Task item: Retype the material below, keeping each line identical.
※ ※ ※
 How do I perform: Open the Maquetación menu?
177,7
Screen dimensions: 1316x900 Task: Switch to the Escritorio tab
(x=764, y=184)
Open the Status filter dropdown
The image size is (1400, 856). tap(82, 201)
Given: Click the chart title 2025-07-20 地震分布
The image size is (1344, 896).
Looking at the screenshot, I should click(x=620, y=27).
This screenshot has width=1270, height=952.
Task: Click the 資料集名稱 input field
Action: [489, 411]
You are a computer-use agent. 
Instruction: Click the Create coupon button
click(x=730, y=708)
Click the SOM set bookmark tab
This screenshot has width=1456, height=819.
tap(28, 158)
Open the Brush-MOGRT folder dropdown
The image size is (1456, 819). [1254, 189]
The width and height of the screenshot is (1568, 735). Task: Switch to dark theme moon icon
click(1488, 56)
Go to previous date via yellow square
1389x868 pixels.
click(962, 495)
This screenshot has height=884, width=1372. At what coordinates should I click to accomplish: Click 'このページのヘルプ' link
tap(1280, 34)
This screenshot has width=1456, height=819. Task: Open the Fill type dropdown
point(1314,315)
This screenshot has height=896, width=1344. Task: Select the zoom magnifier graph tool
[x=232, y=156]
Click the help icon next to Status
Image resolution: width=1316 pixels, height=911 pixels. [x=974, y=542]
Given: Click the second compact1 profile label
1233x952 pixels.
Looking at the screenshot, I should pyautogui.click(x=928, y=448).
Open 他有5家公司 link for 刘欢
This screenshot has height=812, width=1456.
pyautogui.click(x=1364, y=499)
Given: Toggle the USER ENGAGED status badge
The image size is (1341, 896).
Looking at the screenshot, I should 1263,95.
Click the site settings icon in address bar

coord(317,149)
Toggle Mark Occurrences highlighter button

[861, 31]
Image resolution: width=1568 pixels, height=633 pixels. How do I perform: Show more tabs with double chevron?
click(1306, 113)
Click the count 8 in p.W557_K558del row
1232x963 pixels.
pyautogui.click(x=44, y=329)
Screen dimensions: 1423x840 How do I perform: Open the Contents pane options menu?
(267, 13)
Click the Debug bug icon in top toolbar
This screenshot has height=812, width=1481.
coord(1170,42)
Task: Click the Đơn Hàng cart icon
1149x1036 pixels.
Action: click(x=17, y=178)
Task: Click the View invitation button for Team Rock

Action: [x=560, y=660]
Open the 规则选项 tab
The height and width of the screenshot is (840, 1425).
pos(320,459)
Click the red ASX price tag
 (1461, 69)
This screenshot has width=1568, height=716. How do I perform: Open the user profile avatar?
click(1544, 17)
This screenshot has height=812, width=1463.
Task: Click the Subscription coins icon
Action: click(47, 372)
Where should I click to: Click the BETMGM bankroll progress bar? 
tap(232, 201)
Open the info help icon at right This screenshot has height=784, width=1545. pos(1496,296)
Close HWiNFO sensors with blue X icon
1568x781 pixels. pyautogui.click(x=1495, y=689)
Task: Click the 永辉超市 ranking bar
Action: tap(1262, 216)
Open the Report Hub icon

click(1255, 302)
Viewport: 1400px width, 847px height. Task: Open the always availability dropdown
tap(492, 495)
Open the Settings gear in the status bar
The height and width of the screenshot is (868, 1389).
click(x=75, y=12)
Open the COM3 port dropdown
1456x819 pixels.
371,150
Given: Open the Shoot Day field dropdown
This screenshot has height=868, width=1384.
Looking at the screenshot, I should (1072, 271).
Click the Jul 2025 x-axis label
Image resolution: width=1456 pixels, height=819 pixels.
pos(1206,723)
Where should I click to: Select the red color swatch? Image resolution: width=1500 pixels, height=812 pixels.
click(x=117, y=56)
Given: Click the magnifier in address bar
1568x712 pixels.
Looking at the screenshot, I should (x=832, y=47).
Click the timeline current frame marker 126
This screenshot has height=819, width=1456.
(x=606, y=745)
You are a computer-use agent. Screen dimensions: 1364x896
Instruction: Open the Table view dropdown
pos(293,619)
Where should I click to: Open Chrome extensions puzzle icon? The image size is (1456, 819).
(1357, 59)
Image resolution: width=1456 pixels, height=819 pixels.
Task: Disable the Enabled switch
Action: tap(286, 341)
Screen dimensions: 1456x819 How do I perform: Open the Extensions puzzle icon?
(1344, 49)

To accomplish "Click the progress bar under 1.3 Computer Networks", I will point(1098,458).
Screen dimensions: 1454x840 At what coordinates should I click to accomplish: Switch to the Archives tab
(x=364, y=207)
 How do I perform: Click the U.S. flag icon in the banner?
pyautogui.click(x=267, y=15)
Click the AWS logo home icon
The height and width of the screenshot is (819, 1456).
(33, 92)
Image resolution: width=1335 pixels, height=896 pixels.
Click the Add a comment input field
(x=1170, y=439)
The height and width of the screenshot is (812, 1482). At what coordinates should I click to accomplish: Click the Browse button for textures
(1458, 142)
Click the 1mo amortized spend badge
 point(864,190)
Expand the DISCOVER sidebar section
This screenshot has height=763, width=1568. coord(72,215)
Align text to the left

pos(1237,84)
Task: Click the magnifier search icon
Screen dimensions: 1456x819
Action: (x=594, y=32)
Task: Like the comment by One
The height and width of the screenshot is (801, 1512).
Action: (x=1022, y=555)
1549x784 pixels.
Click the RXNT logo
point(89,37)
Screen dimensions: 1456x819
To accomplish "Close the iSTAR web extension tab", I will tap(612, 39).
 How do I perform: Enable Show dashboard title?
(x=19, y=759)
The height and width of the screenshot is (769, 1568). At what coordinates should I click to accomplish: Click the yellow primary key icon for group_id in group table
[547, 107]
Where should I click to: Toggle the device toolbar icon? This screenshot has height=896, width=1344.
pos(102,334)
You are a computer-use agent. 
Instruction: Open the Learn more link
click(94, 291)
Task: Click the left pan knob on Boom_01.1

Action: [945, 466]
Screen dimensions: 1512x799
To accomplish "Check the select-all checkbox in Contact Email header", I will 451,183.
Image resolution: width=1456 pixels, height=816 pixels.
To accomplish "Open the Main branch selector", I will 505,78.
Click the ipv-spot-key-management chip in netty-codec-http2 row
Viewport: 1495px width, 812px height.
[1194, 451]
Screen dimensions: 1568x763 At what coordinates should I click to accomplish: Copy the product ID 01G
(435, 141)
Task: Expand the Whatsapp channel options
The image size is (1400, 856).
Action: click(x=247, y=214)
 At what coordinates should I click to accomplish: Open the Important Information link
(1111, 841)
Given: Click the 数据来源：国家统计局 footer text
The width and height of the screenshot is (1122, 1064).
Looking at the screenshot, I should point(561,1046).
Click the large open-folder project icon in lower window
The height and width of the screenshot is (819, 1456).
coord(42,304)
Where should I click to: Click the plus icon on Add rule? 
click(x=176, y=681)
※ ※ ※
Answer area:
 How do I perform: Open the Maquetación menu?
177,7
Screen dimensions: 1316x900 Task: Switch to the Escritorio tab
(x=764, y=184)
Open the Status filter dropdown
The image size is (1400, 856). tap(82, 201)
Given: Click the chart title 2025-07-20 地震分布
The image size is (1344, 896).
Looking at the screenshot, I should click(x=620, y=27).
This screenshot has width=1270, height=952.
Task: Click the 資料集名稱 input field
Action: [489, 411]
You are a computer-use agent. 
Instruction: Click the Create coupon button
click(x=730, y=708)
Click the SOM set bookmark tab
This screenshot has width=1456, height=819.
tap(28, 158)
Open the Brush-MOGRT folder dropdown
The image size is (1456, 819). [1254, 189]
The width and height of the screenshot is (1568, 735). Task: Switch to dark theme moon icon
click(1488, 56)
Go to previous date via yellow square
1389x868 pixels.
click(962, 495)
This screenshot has height=884, width=1372. At what coordinates should I click to accomplish: Click 'このページのヘルプ' link
tap(1280, 34)
This screenshot has width=1456, height=819. Task: Open the Fill type dropdown
point(1314,315)
This screenshot has height=896, width=1344. Task: Select the zoom magnifier graph tool
[x=232, y=156]
Click the help icon next to Status
Image resolution: width=1316 pixels, height=911 pixels. [x=974, y=542]
Given: Click the second compact1 profile label
1233x952 pixels.
Looking at the screenshot, I should pyautogui.click(x=928, y=448).
Open 他有5家公司 link for 刘欢
This screenshot has height=812, width=1456.
pyautogui.click(x=1364, y=499)
Given: Toggle the USER ENGAGED status badge
The image size is (1341, 896).
Looking at the screenshot, I should 1263,95.
Click the site settings icon in address bar

coord(317,149)
Toggle Mark Occurrences highlighter button

[861, 31]
Image resolution: width=1568 pixels, height=633 pixels. How do I perform: Show more tabs with double chevron?
click(1306, 113)
Click the count 8 in p.W557_K558del row
1232x963 pixels.
pyautogui.click(x=44, y=329)
Screen dimensions: 1423x840 How do I perform: Open the Contents pane options menu?
(267, 13)
Click the Debug bug icon in top toolbar
This screenshot has height=812, width=1481.
coord(1170,42)
Task: Click the Đơn Hàng cart icon
1149x1036 pixels.
Action: click(x=17, y=178)
Task: Click the View invitation button for Team Rock

Action: [x=560, y=660]
Open the 规则选项 tab
The height and width of the screenshot is (840, 1425).
pos(320,459)
Click the red ASX price tag
 (1461, 69)
This screenshot has width=1568, height=716. How do I perform: Open the user profile avatar?
click(1544, 17)
This screenshot has height=812, width=1463.
Task: Click the Subscription coins icon
Action: click(47, 372)
Where should I click to: Click the BETMGM bankroll progress bar? 
tap(232, 201)
Open the info help icon at right This screenshot has height=784, width=1545. pos(1496,296)
Close HWiNFO sensors with blue X icon
1568x781 pixels. pyautogui.click(x=1495, y=689)
Task: Click the 永辉超市 ranking bar
Action: tap(1262, 216)
Open the Report Hub icon

click(1255, 302)
Viewport: 1400px width, 847px height. Task: Open the always availability dropdown
tap(492, 495)
Open the Settings gear in the status bar
The height and width of the screenshot is (868, 1389).
click(x=75, y=12)
Open the COM3 port dropdown
1456x819 pixels.
371,150
Given: Open the Shoot Day field dropdown
This screenshot has height=868, width=1384.
Looking at the screenshot, I should (1072, 271).
Click the Jul 2025 x-axis label
Image resolution: width=1456 pixels, height=819 pixels.
pos(1206,723)
Where should I click to: Select the red color swatch? Image resolution: width=1500 pixels, height=812 pixels.
click(x=117, y=56)
Given: Click the magnifier in address bar
1568x712 pixels.
Looking at the screenshot, I should (x=832, y=47).
Click the timeline current frame marker 126
This screenshot has height=819, width=1456.
(x=606, y=745)
You are a computer-use agent. Screen dimensions: 1364x896
Instruction: Open the Table view dropdown
pos(293,619)
Where should I click to: Open Chrome extensions puzzle icon? The image size is (1456, 819).
(1357, 59)
Image resolution: width=1456 pixels, height=819 pixels.
Task: Disable the Enabled switch
Action: tap(286, 341)
Screen dimensions: 1456x819 How do I perform: Open the Extensions puzzle icon?
(1344, 49)

To accomplish "Click the progress bar under 1.3 Computer Networks", I will point(1098,458).
Screen dimensions: 1454x840 At what coordinates should I click to accomplish: Switch to the Archives tab
(x=364, y=207)
 How do I perform: Click the U.S. flag icon in the banner?
pyautogui.click(x=267, y=15)
Click the AWS logo home icon
The height and width of the screenshot is (819, 1456).
(33, 92)
Image resolution: width=1335 pixels, height=896 pixels.
Click the Add a comment input field
(x=1170, y=439)
The height and width of the screenshot is (812, 1482). At what coordinates should I click to accomplish: Click the Browse button for textures
(1458, 142)
Click the 1mo amortized spend badge
 point(864,190)
Expand the DISCOVER sidebar section
This screenshot has height=763, width=1568. coord(72,215)
Align text to the left

pos(1237,84)
Task: Click the magnifier search icon
Screen dimensions: 1456x819
Action: (x=594, y=32)
Task: Like the comment by One
The height and width of the screenshot is (801, 1512).
Action: (x=1022, y=555)
1549x784 pixels.
Click the RXNT logo
point(89,37)
Screen dimensions: 1456x819
To accomplish "Close the iSTAR web extension tab", I will tap(612, 39).
 How do I perform: Enable Show dashboard title?
(x=19, y=759)
The height and width of the screenshot is (769, 1568). At what coordinates should I click to accomplish: Click the yellow primary key icon for group_id in group table
[547, 107]
Where should I click to: Toggle the device toolbar icon? This screenshot has height=896, width=1344.
pos(102,334)
You are a computer-use agent. 
Instruction: Open the Learn more link
click(94, 291)
Task: Click the left pan knob on Boom_01.1

Action: [945, 466]
Screen dimensions: 1512x799
To accomplish "Check the select-all checkbox in Contact Email header", I will 451,183.
Image resolution: width=1456 pixels, height=816 pixels.
To accomplish "Open the Main branch selector", I will 505,78.
Click the ipv-spot-key-management chip in netty-codec-http2 row
Viewport: 1495px width, 812px height.
[1194, 451]
Screen dimensions: 1568x763 At what coordinates should I click to accomplish: Copy the product ID 01G
(435, 141)
Task: Expand the Whatsapp channel options
The image size is (1400, 856).
Action: click(x=247, y=214)
 At what coordinates should I click to accomplish: Open the Important Information link
(1111, 841)
Given: Click the 数据来源：国家统计局 footer text
The width and height of the screenshot is (1122, 1064).
Looking at the screenshot, I should point(561,1046).
Click the large open-folder project icon in lower window
The height and width of the screenshot is (819, 1456).
coord(42,304)
Where should I click to: Click the plus icon on Add rule? 
click(x=176, y=681)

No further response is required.